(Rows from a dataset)
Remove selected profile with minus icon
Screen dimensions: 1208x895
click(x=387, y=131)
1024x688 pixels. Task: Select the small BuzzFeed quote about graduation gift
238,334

--

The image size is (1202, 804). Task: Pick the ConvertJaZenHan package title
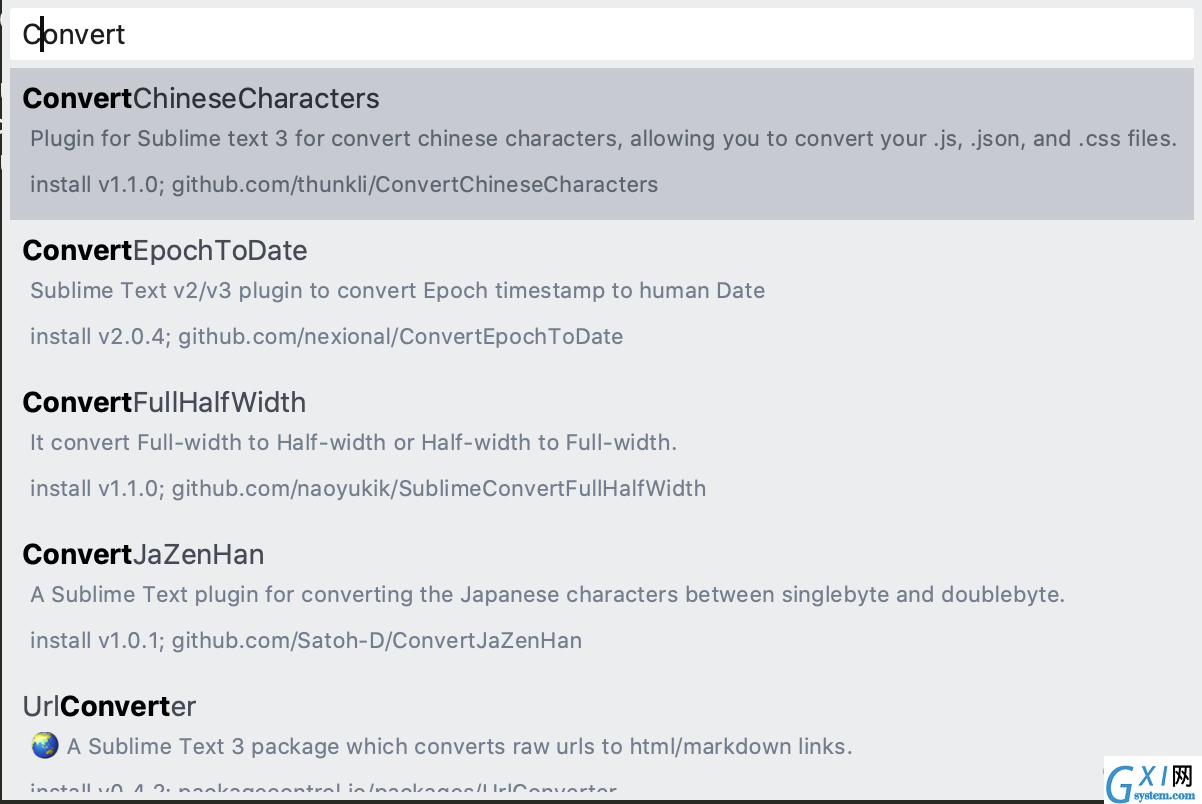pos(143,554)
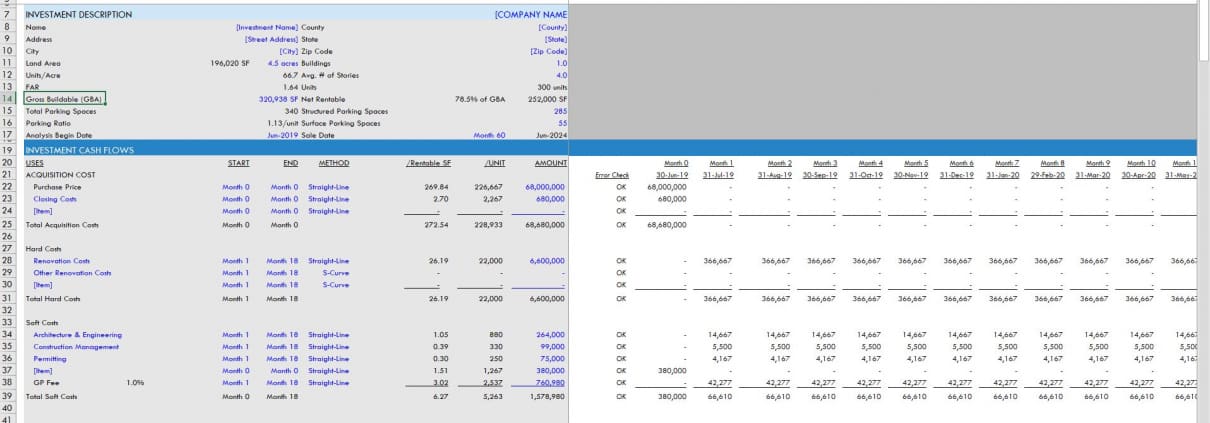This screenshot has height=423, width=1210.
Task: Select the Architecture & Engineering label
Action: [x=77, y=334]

REQUEST: Output the stretch of lines from the one containing "The image size" through the one containing "Action: [x=77, y=334]", reproducing each line exactly and leaving out the pictures.

SOLUTION TO THIS PROBLEM:
The image size is (1202, 804). Task: Pick the ConvertJaZenHan package title
pos(143,554)
This screenshot has height=423, width=1210.
Task: Select the Architecture & Engineering label
Action: [x=77, y=334]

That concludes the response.